Source: P36 of Elementary Differential Equations, 9th Ed by Boyce, DiPrima et al.
${\int{f(t)\text{ }dt} = \int_{t_0}^t f(s) \text{ } ds \quad \text{ where $t_0$ is some convenient lower limit of integration.}} \tag{$*$}$
$\Large{\text{1.}}$ I now know: $ \int{f(t)\text{ }dt} \qquad$ is $\color{green}{\text{ a set of functions $\qquad$ (**)}} $
and $ \int_{t_0}^t f(s) \text{ } ds \qquad$ is $\color{#B53389}{\text{ an element of set (**) above.}} \quad $
So how and why is $(*)$ true? How can a $\color{green}{\text{ a set of functions}}$ = $\color{#B53389}{\text{ an element of the same set}} $ ?
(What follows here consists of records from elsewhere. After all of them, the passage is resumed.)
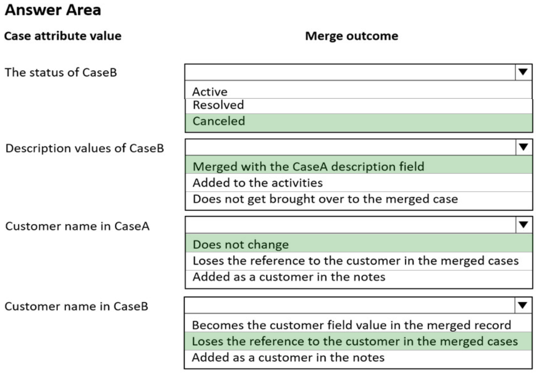Viewport: 536px width, 375px height.
Task: Choose Added as a customer in notes for CaseA
Action: click(x=288, y=277)
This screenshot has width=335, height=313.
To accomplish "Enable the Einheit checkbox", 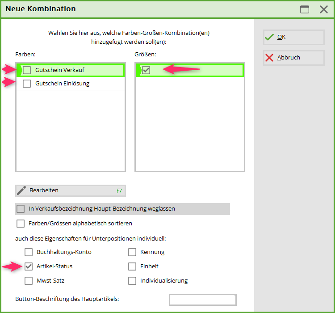I will pos(132,266).
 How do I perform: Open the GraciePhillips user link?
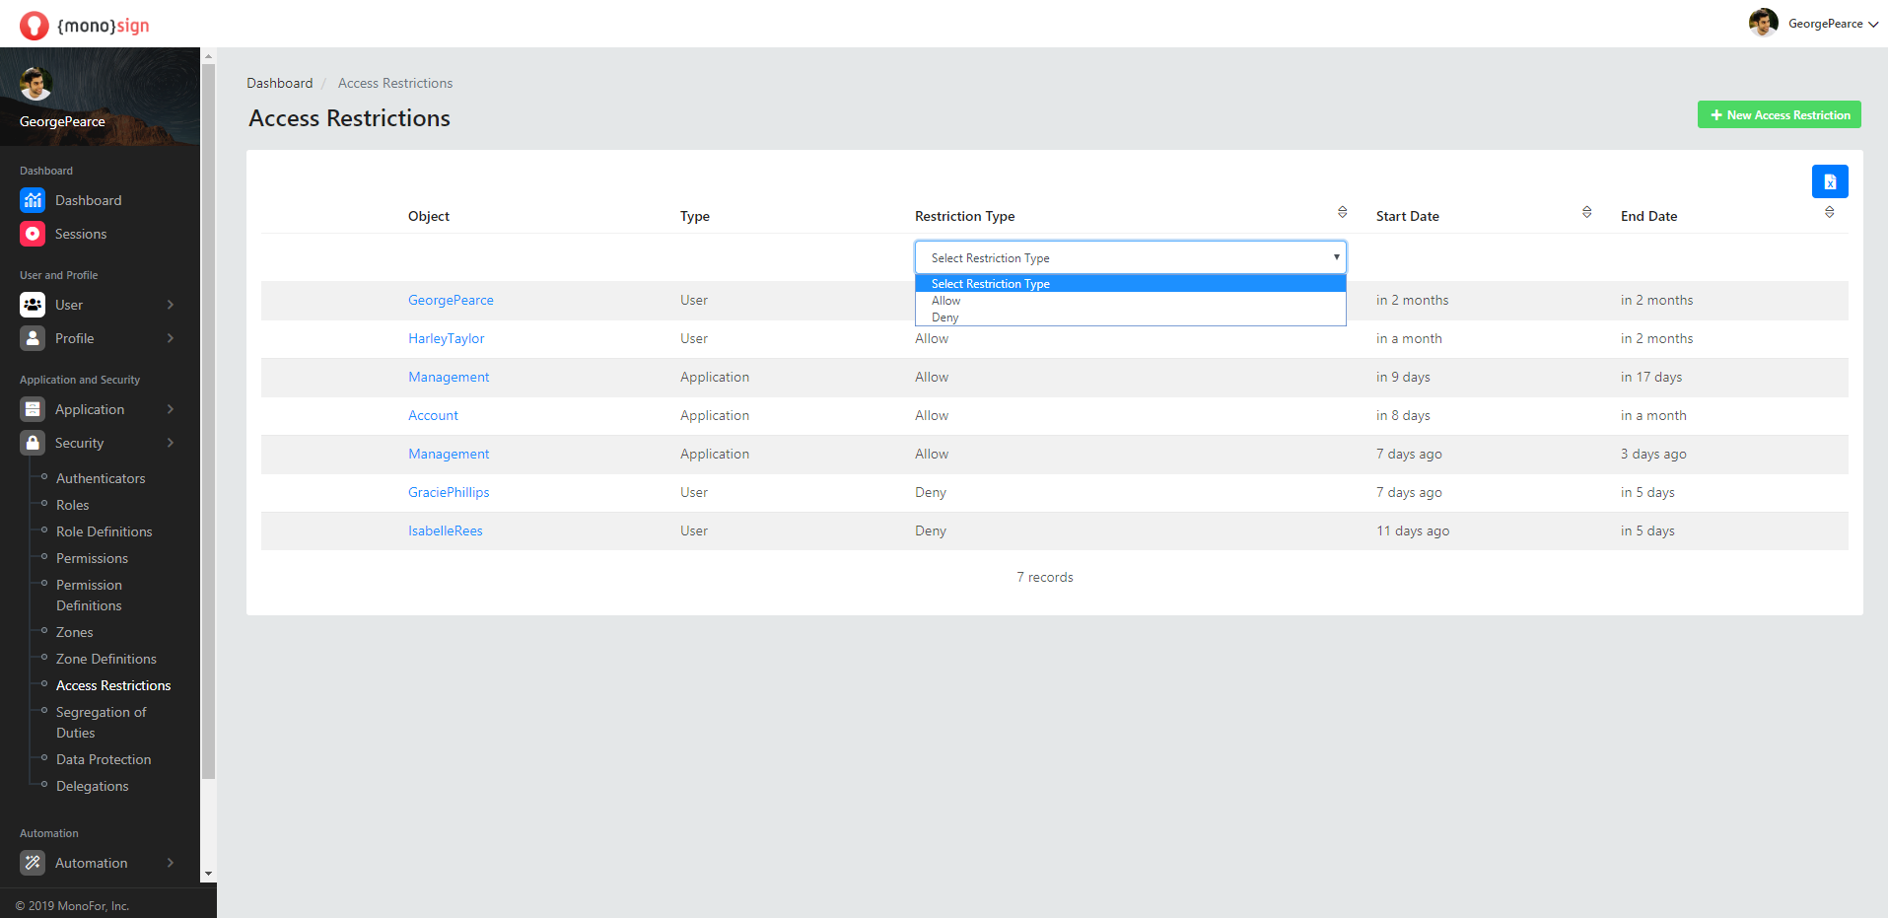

Supplementary to William Stagner's answer and Peter Tamaroff's comment
Thanks to your explanations, I now know that: $\int{f(t)}\text{ }dt = g(t) + C \qquad \forall \ C \in \mathbb{R}\ \tag{$\natural$}$ $\int_{t_0}^t f(s) \text{ } ds = g(t) - g(t_0) \tag{$\blacklozenge$}$
Since $g(t)$ is one function and $t_0$ is one arbitrarily chosen argument/number,
thus $-g\left(t_0\right)$ is ONE FIXED number.
In contrast, $C$ is ANY real number.
$\Large{\text{3.}}$ So $(\natural) \mathop{=}^{?} \, (\blacklozenge) \iff C \mathop{=}^{?} -g(t_0).$ But how and why is : $ C \mathop{=}^{?} -g\left(t_0\right) \; $?